→ Work item: Take the line that contains "The image size is (777, 1280)." and every line below it to the end of the entries, and give them again exactly, leaving out any pictures.

*** Source records Section Begins ***

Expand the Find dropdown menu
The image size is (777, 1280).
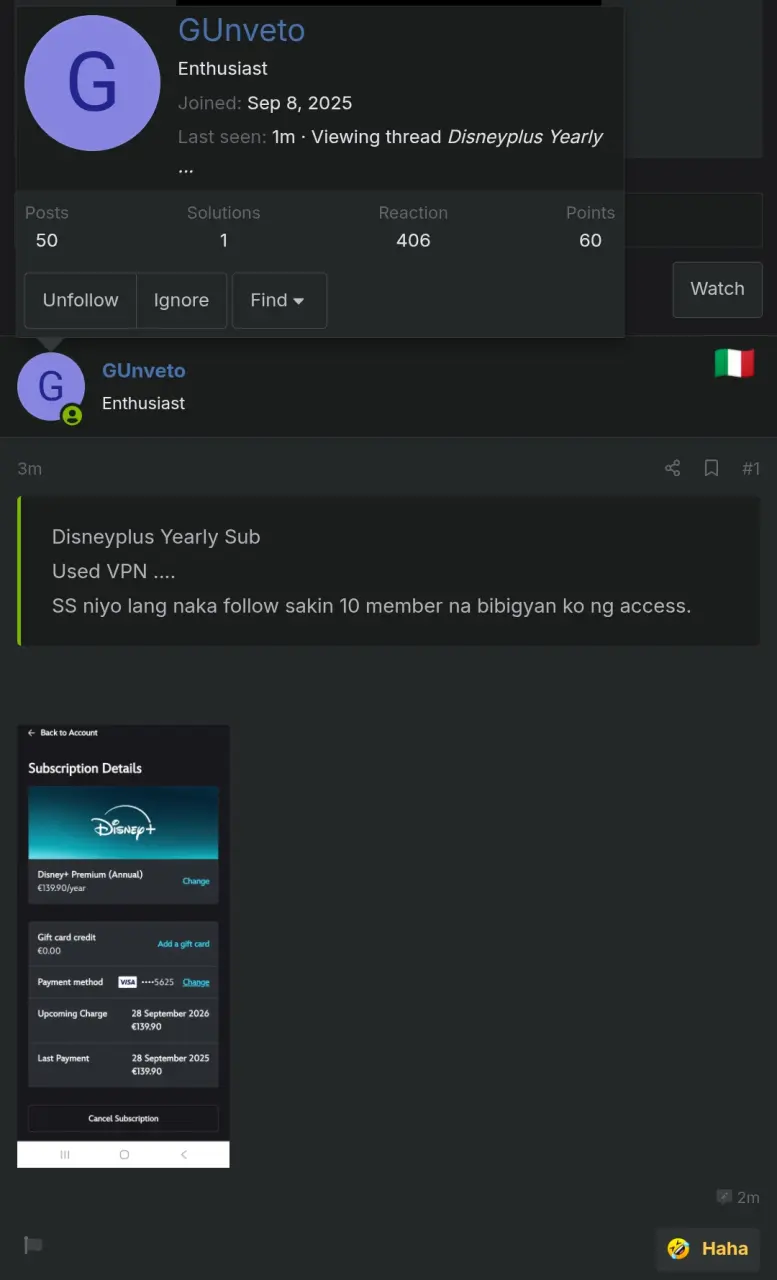coord(279,300)
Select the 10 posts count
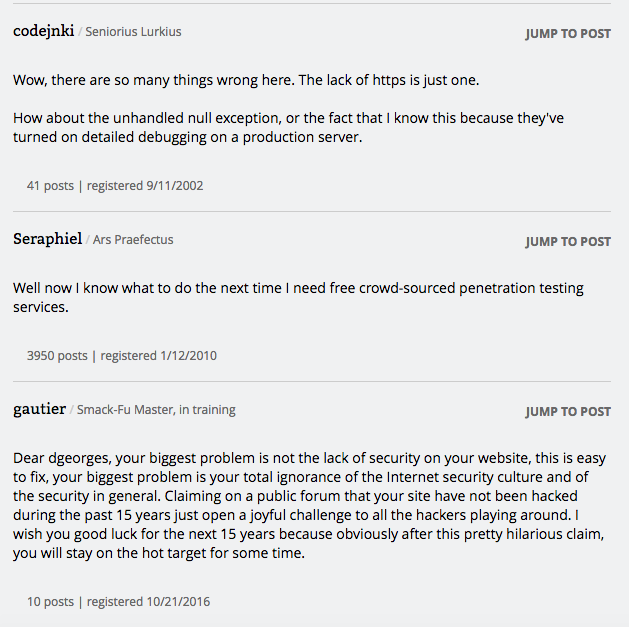The image size is (629, 627). tap(50, 602)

*** Source records Section Ends ***

→ Result below:
The image size is (777, 1280).
coord(279,300)
Select the 10 posts count
The image size is (629, 627). tap(50, 602)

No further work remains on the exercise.